今回は第二次世界大戦で活躍した小型汎用車両について解説します。

小型汎用車両は、第二次世界大戦でアメリカやドイツなどで兵士の足となり、それぞれの国情に合わせて作られ、様々な任務に使われました。

 

走行性能や堅牢性の高い構造を持った小型汎用車両の登場

第一次世界大戦前後から各国の軍でも連絡用などに小型自動車が使われるようになった。だが、不整地での走行は考えられていなく壊れやすかったため、当初は後方での連絡など用途は限られていた。第二次世界大戦では、軍隊の使用に耐える堅牢性、多少の不整地でも走れる走行性、様々な装備を積める利便性を持った小型汎用車両が登場し、その利便性から急激に普及した。

________________________

取り組む課題 ▸
(a) 本文では、小型自動車の用途が当初は後方での連絡などに限られていました。その理由を答えてください。
(b) 本文で、第二次世界大戦に登場した小型汎用車両が持っていたとされる性質をすべて挙げてください。

保存されたデータ項目
________________________

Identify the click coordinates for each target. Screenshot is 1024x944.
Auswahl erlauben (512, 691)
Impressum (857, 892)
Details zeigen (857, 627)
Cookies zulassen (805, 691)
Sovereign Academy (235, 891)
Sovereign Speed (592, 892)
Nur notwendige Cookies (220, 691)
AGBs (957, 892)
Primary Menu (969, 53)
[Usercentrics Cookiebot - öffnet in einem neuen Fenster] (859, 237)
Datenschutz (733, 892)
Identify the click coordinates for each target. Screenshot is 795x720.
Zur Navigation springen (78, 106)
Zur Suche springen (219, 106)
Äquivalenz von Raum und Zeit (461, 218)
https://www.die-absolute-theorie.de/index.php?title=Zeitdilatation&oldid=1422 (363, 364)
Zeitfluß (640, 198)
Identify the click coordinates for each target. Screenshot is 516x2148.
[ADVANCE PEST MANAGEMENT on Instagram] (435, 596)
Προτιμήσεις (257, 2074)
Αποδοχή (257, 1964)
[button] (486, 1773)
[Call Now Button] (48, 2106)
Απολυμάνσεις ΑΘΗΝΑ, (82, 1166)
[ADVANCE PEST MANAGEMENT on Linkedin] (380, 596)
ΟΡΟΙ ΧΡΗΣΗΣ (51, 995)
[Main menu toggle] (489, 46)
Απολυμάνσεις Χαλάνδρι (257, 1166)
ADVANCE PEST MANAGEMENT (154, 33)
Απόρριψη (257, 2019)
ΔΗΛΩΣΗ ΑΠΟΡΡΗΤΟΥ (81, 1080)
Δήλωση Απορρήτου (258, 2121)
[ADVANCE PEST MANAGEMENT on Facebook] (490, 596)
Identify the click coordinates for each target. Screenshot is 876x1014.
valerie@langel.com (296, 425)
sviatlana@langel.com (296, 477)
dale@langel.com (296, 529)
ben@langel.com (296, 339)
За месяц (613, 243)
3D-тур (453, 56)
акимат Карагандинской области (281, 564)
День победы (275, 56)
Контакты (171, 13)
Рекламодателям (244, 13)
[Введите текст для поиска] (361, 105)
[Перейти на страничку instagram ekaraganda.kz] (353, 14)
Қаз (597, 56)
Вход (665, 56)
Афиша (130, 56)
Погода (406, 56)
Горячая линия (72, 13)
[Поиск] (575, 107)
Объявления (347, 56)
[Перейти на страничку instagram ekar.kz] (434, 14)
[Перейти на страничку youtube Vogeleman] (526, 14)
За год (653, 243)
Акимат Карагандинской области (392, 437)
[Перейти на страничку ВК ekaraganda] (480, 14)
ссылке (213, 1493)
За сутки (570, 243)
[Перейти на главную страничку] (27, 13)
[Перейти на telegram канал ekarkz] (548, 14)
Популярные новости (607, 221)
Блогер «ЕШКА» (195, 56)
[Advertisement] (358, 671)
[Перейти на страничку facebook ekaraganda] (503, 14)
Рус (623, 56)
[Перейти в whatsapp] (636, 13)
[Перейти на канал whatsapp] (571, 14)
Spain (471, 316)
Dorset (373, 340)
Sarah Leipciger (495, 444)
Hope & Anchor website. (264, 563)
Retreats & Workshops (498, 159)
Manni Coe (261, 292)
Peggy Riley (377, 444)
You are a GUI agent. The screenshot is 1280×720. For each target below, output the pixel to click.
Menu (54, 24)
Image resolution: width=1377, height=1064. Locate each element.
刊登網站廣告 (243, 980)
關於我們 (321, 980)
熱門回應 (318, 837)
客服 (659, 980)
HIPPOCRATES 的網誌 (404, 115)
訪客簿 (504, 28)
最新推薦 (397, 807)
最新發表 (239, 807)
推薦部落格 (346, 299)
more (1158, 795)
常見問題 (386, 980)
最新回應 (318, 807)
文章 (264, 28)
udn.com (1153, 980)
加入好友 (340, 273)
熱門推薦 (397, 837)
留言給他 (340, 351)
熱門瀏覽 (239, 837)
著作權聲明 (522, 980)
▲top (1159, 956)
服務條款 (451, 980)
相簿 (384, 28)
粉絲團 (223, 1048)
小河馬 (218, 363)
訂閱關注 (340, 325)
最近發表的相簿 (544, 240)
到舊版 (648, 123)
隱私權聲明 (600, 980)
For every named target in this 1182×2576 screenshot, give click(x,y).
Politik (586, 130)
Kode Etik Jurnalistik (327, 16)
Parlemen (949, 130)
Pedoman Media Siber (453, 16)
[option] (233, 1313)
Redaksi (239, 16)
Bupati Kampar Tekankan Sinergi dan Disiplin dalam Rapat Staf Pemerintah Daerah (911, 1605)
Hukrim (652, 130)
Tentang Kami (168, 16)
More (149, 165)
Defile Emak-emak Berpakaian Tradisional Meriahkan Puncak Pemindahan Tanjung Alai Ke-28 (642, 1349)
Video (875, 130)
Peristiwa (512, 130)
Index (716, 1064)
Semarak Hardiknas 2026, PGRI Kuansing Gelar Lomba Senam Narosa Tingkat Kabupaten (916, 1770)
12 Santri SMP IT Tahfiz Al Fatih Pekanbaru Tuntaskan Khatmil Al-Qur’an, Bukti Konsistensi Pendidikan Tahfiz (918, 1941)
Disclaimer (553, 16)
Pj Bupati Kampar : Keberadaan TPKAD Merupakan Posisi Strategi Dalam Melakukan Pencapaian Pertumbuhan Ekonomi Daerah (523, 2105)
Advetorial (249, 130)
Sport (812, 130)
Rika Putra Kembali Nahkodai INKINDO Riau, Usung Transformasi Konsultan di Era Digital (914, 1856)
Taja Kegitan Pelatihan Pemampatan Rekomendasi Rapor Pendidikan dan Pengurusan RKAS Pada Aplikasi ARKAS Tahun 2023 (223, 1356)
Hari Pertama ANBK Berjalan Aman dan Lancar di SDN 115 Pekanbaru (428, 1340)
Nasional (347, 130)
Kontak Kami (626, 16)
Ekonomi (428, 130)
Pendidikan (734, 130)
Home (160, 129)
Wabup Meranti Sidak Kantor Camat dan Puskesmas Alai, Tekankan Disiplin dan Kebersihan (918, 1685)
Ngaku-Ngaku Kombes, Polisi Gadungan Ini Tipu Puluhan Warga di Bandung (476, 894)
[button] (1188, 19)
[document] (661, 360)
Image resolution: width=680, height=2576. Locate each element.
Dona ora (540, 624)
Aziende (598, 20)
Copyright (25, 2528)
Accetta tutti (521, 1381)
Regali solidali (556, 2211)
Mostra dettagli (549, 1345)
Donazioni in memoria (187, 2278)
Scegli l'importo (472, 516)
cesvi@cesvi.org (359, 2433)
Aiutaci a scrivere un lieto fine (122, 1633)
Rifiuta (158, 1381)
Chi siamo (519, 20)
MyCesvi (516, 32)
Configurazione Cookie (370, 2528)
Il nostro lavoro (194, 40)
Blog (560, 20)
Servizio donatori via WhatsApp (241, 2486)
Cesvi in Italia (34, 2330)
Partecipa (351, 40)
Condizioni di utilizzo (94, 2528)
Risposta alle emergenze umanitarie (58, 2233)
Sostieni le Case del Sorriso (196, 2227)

________________________

課題への回答 ▸
(a) 不整地での走行が考えられておらず、壊れやすかったためです。

(b)
・軍隊の使用に耐える堅牢性
・多少の不整地でも走れる走行性
・様々な装備を積める利便性